The ARB improves over the 4 pinion also. ARB > OEM 4pinion > OEM 2pinion and I think the gap between OEM 4 and 2 is a little closer than comes across on the forum. I believe as more newer ones get banged on you will continue to see 4 pinions fail closer to the rate of 2 pinions (which is still low in the big picture). Only time will tell, but for the sake of guys with the newer ones I hope I am incorrect.
^^^I think tabraha right about this. The last 3 we've seen on here have all been of the 4 pinion variety. The 2-pinion/4pinion refers to the spider gears.
Here comes some off the cuff knowledge that I've gained from really learning how differentials work...... The pinion gear is tapered and grooved so the teeth on it are spiraled. That means that as it spins in the teeth of the ring gear, it's actually trying to "pull" away from it. That's natural, and can be set up tighter to allow more room to pull away and still be engaged. The carrier, or center section (what the ring gear bolts to) on our trucks is the actual weak link here. As the pinion gear is trying to pull away from the ring gear under load, the carrier flexes. We're talking thousands of an inch.
Over time, parts start to wear. The sludge that you clear off your differential drain plug is coming from the wear of everything. What started out as 5/1000s now may be 9/1000s. When we put that system under load from climbing, spinning, bouncing and suddenly that wheel gets traction and grabs, the shock load is going through the entire system. The carrier flexes or deflects just a hair and causes the pinion gear to pull away too far from the ring gear. The teeth bind and shear off. As more of our trucks see the milage and wear and tear of use, this scenario will be more prevalent.
The carrier (what the ring gear bolts to) of a TJM or ARB locker is more ridged and will not flex, or won't flex nearly as much, allowing the pinion gear to try and pull away from the ring gear, but still stay within tolerances. That, coupled with gears that are set up correctly means something else will become the weak link when the entire system comes under load. That's a good thing. Replacing a U joint or cv is easier/cheaper than replacing gears.
If I'm wrong here, someone will correct me.

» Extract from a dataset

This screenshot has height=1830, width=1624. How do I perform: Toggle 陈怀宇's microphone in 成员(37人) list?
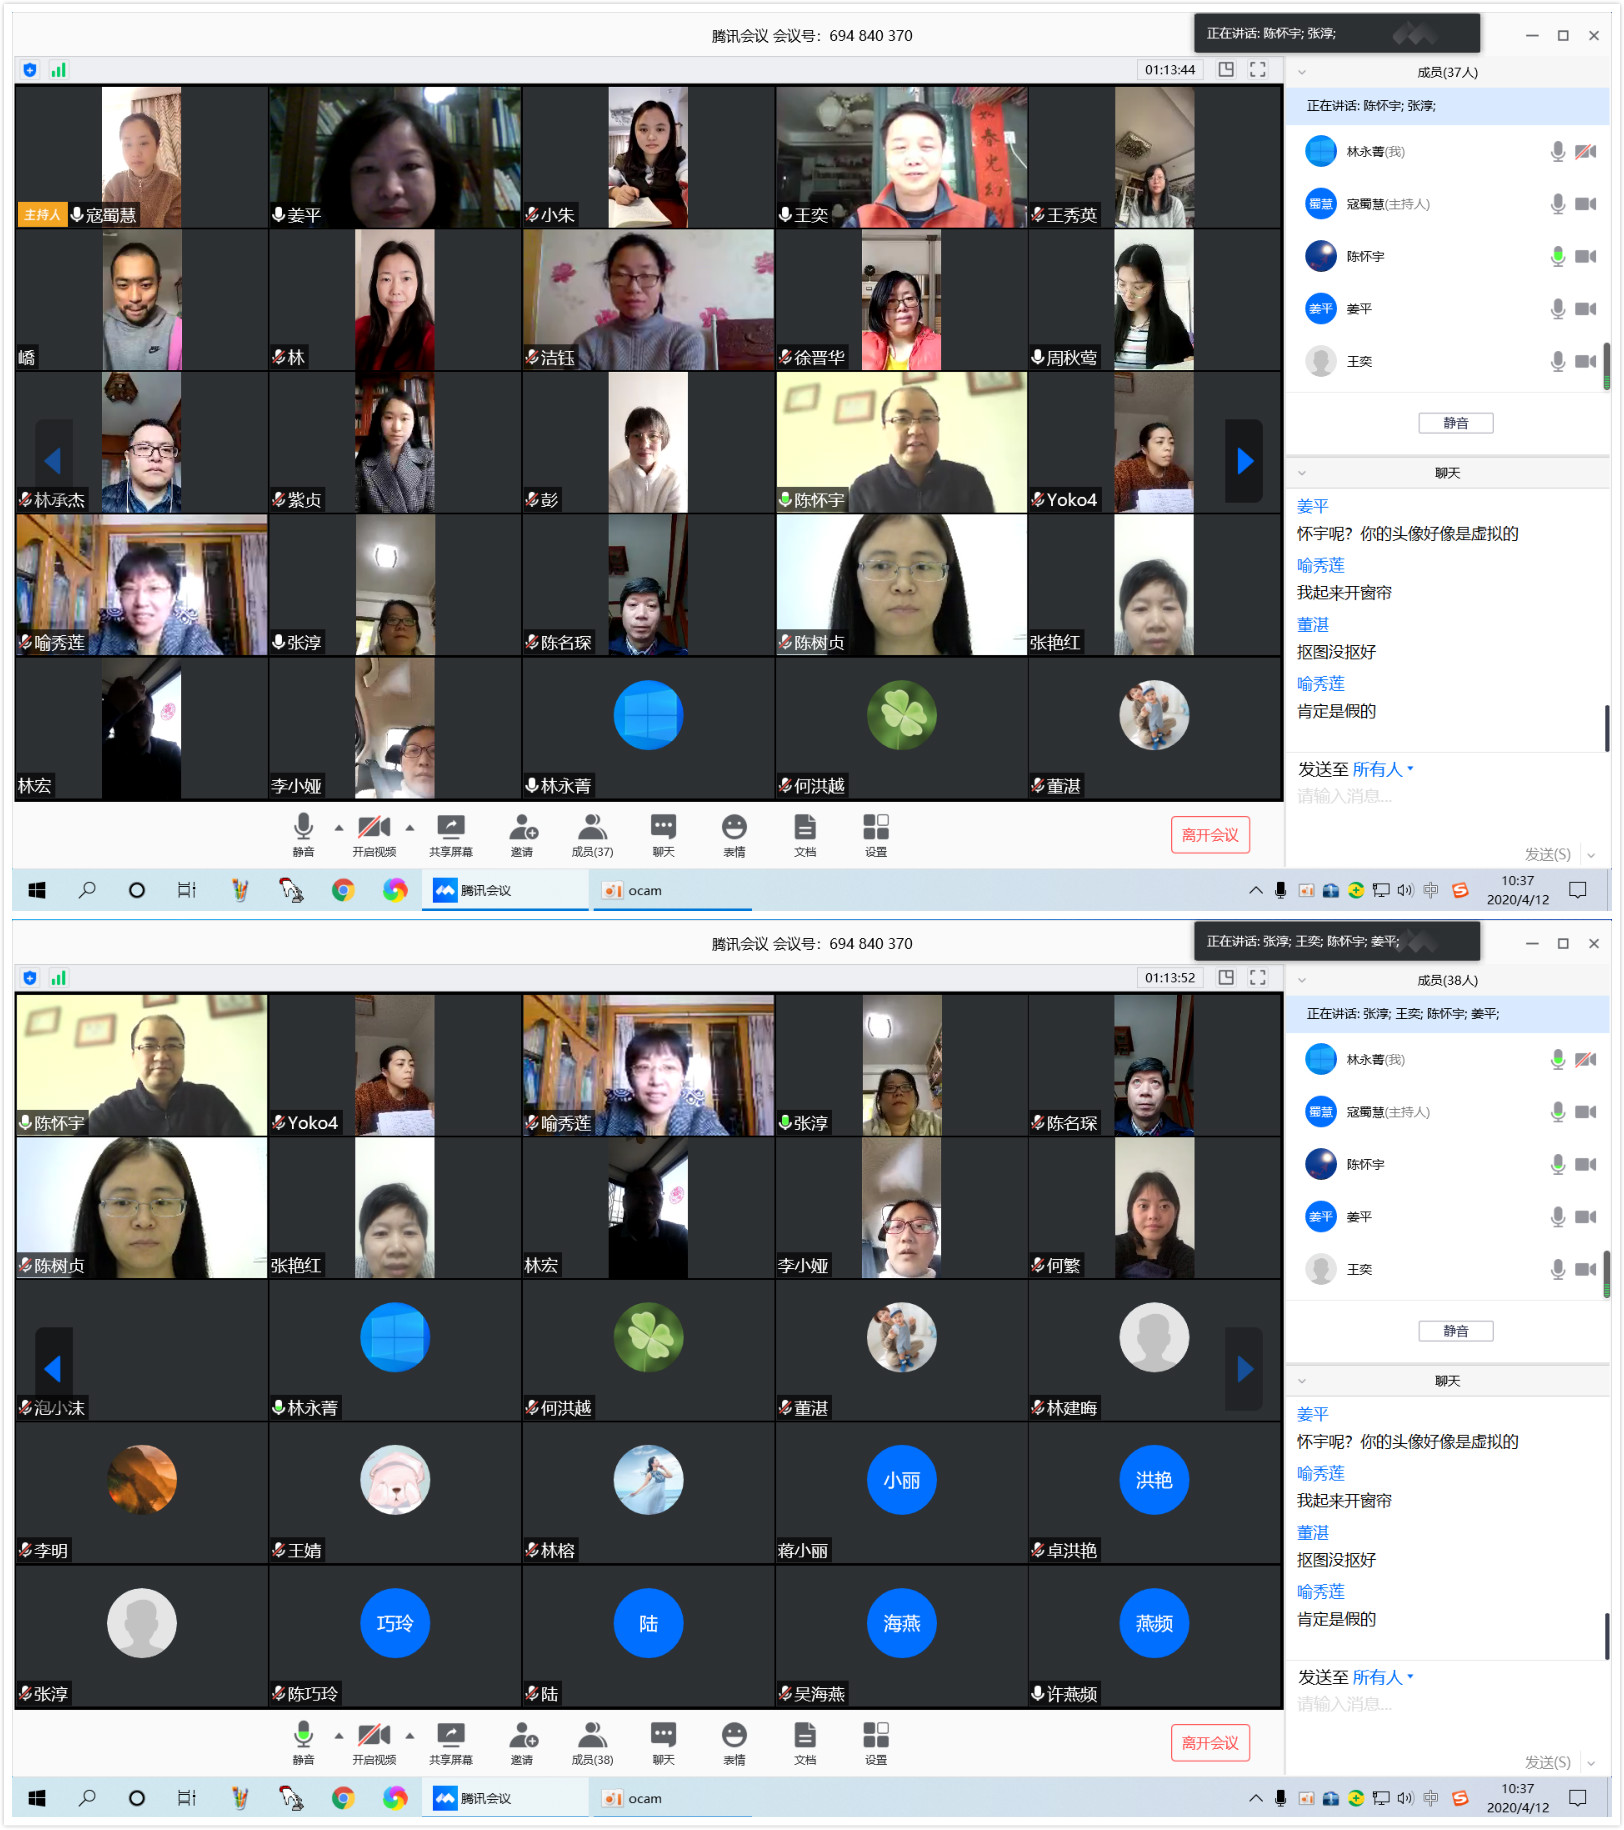tap(1557, 256)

I'm looking forward to getting this thing disassembled to get a good look at the center section. I'd like to see if I can tell that it flexed. Do they crack/split? There would be no way to ever know that that's what caused the failure unless we saw that, correct?
I never paid too much attention to all the threads about this. I always felt it wouldn't happen to me. I don't know where I fall in the scope of mild to wild use for the 100 Series crowd. I go out often, that's all I can say. I've done runs with jonharis and bluecruiser who are fully locked and I was not. Whether I broke because of something I did wrong or it was just my time, I'll never know. I wasn't on a dirt road, I was on a pretty difficult section of a moderate trail. Others have broken on lesser obstacles on mild trails. If you're reading this and you haven't broken yours yet, it's just a matter of time as your vehicle ages and parts wear. Spressomon is 100% correct when he says this should be your first mod. Or if its not, then just keep a jar of money on your dresser and every time you go out, put a few dollars in there for when this happens.